Simultaneous Measurement of Patellofemoral Joint Kinematics and Contact Mechanics in Intact Knees: A Cadaveric Study

Objective Patellofemoral kinematics and contact mechanics are important measurements for the assessment of patellofemoral joint (PFJ) problems. Simultaneously measuring PFJ contact pressures and kinematics is a challenging task. The purpose of this study was to simultaneously measure the kinematics and mean/peak contact pressures in the PFJs of cadaveric knees. Methods This was a comparative study performed on fresh cadaveric knees. The kinematic data was acquired for nine cadaveric knees using an optical tracking system. Data about the contact pressure and contact area in the PFJ was obtained at knee flexion angles of 0 degrees, 30 degrees, 60 degrees, 90 degrees, and 120 degrees using a pressure sensor. Intraclass correlation coefficients (ICCs) and minimal detectable differences (MDDs) of six degrees of freedom (6 DOF) in the PFJs were calculated. ICCs and the MDDs of contact pressure, peak pressure, and contact area in the PFJs were also analyzed. We also compared the kinematics of the cadaveric knees before and after the insertion of the pressure sensor. Results All ICC values of 6 DOF in the PFJs were found to be greater than or equal to 0.924. Regarding medial-lateral rotation, the patellar showed a simplified movement pattern that demonstrated progressive lateral rotation of 4.8 degrees +/- 3.4 degrees at 120 degrees of knee flexion. While for patellar tilting, the patella showed medial tilting that peaked at 7.2 +/- 2.5 degrees at 30 degrees of knee flexion. Whereas no significant differences in PFJ kinematics were found between with and without the placement of the pressure sensor at all knee flexions (P > 0.05).
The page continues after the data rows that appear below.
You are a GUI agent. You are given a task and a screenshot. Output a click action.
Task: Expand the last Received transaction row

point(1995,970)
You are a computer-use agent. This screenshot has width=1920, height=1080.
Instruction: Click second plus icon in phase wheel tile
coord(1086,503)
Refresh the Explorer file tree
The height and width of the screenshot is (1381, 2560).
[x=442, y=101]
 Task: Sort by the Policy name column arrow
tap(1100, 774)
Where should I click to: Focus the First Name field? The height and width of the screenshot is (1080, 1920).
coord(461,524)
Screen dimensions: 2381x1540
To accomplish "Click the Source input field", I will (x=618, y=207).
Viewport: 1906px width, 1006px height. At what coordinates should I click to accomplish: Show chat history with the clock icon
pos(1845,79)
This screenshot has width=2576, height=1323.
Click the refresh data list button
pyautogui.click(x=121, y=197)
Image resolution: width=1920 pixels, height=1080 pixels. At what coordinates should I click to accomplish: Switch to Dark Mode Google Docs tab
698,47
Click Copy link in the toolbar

Most of the ICC values for contact pressure, peak contact pressure, and contact area ranged from 0.8 to 0.9. The MDDs for rotational displacement were 0.9 degrees and 0.6 mm for translational displacement. No statistical differences in patellar kinematics were found before and after the insertion of the pressure sensor. Conclusions The setup in the present study enables researchers to simultaneously and synchronously collect real-time PFJ kinematics and tibiofemoral joint (TFJ) biomechanical kinematic data with high reliability. The low MDDs enabled the researchers to obtain an accurate interpretation of the kinematic and contact mechanics measurement using the experimental setting used in the present study.